This uses Cocos2dx, which is c++. Emscripten does not yet support Objective-C. Even if it did, someone would need to write an Objective-C runtime (probably not too hard, especially if you lean on Cappuccino for objj_msgsend). Once that hurdle is cleared, you'd need to source code for UIKit & whatever iOS frameworks you're using. What's more likely is a port of AppKit using Cappuccino components.
"we’ve learned that the successful teams...build on mature (read: “old, creaky”) technologies, because you want to spend time making the game fun, not trying to get the latest and greatest development tool to work."
That, rather painfully, makes a lot of sense. We're 18 months into building an HTML5 game (http://warsocial.com) using rails, node.js, redis, angular.js and a bunch of other 'latest and greatest' technologies. We probably could have gotten where we are now in a couple months if we had just gone with Flash + PHP or something, and put the rest of our time into making the game better.
New technology will always cripple a game project, yeah. The core task of actually prototyping and iterating on mechanics and design until you have something fun is just incredibly expensive and difficult; layering difficult technological challenges on top just makes it worse.
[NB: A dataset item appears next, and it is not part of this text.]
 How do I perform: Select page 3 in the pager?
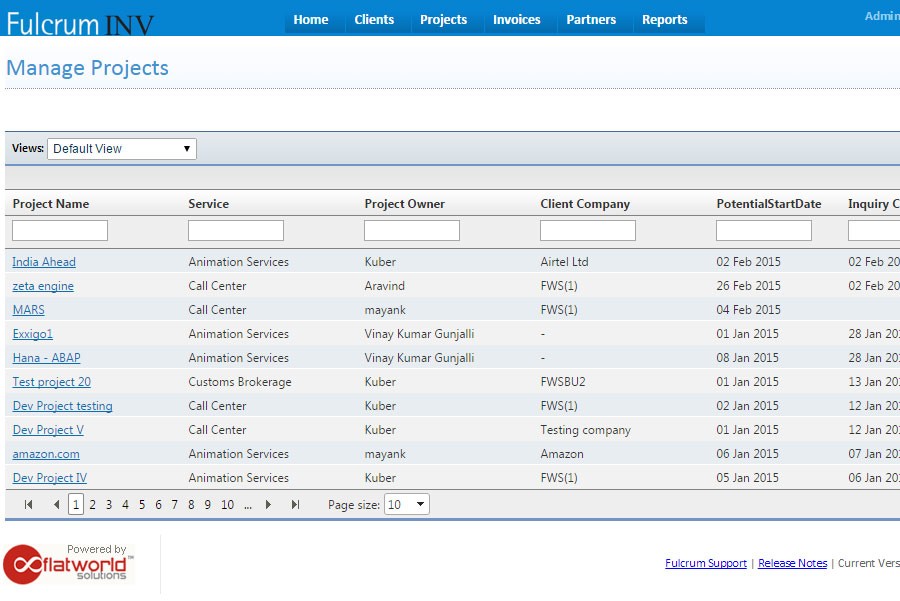pos(107,504)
I like to prototype with a scripting language (LUA usually with ZeroBrane) and either Inkscape and/or Blender until mechanics / game design is fun. Not always but sometimes it needs to be almost completely rewritten to C++ or something else more performant than LUA (Cocos2D-x, Monkey language, Unity, Blender gamekit are my among my chosen poisons). Luckily most environments can be extended with a LUA engine, even if it's not supported natively.